▶ [Task objective] Transcribe the data exactly, stopping after the "Publicidad (121, 2486)" line.

[Stored items]
━━━━━━
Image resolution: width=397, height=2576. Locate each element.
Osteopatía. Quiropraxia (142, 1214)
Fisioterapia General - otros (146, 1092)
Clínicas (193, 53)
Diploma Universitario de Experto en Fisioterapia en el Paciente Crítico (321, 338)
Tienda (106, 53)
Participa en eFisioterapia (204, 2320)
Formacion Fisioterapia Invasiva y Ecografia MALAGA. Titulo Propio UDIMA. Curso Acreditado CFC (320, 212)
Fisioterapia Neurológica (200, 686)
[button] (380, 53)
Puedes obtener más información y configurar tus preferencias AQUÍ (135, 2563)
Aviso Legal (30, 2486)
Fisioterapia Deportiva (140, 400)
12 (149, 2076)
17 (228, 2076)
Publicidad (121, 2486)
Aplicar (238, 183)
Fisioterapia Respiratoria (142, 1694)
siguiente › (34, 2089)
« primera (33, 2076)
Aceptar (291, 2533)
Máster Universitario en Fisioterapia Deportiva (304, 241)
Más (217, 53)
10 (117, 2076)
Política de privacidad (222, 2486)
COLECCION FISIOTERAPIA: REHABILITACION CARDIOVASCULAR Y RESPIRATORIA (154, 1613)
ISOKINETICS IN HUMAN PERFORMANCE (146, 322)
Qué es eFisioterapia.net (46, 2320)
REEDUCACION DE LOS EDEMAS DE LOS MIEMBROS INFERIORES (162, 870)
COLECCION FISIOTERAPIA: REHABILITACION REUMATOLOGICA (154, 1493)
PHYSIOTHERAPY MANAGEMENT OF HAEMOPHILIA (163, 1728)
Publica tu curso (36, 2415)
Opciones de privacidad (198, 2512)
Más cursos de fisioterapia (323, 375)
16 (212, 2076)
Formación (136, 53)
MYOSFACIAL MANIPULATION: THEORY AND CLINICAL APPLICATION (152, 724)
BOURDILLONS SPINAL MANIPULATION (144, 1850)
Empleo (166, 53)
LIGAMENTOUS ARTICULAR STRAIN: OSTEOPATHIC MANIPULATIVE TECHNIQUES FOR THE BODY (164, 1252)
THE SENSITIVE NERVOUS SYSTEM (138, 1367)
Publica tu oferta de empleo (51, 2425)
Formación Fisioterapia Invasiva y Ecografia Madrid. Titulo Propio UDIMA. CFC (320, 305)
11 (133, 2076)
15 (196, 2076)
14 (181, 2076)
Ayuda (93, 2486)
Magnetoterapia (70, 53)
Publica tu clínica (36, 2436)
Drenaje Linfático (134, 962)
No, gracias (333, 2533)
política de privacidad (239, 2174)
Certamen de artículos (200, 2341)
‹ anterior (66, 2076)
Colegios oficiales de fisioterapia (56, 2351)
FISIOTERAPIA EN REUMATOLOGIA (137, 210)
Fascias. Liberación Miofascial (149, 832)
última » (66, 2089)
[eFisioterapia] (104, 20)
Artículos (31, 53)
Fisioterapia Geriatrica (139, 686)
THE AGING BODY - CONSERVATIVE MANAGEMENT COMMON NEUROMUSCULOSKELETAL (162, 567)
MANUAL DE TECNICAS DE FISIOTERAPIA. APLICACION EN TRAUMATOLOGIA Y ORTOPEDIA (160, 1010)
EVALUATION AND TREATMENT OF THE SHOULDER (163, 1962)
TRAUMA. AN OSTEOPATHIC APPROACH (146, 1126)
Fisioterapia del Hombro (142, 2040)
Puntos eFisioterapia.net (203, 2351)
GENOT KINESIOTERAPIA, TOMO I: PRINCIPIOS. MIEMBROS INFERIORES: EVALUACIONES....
━━━━━━
▶ [Task response]
Image resolution: width=397, height=2576. Locate each element.
Osteopatía. Quiropraxia (142, 1214)
Fisioterapia General - otros (146, 1092)
Clínicas (193, 53)
Diploma Universitario de Experto en Fisioterapia en el Paciente Crítico (321, 338)
Tienda (106, 53)
Participa en eFisioterapia (204, 2320)
Formacion Fisioterapia Invasiva y Ecografia MALAGA. Titulo Propio UDIMA. Curso Acreditado CFC (320, 212)
Fisioterapia Neurológica (200, 686)
[button] (380, 53)
Puedes obtener más información y configurar tus preferencias AQUÍ (135, 2563)
Aviso Legal (30, 2486)
Fisioterapia Deportiva (140, 400)
12 (149, 2076)
17 (228, 2076)
Publicidad (121, 2486)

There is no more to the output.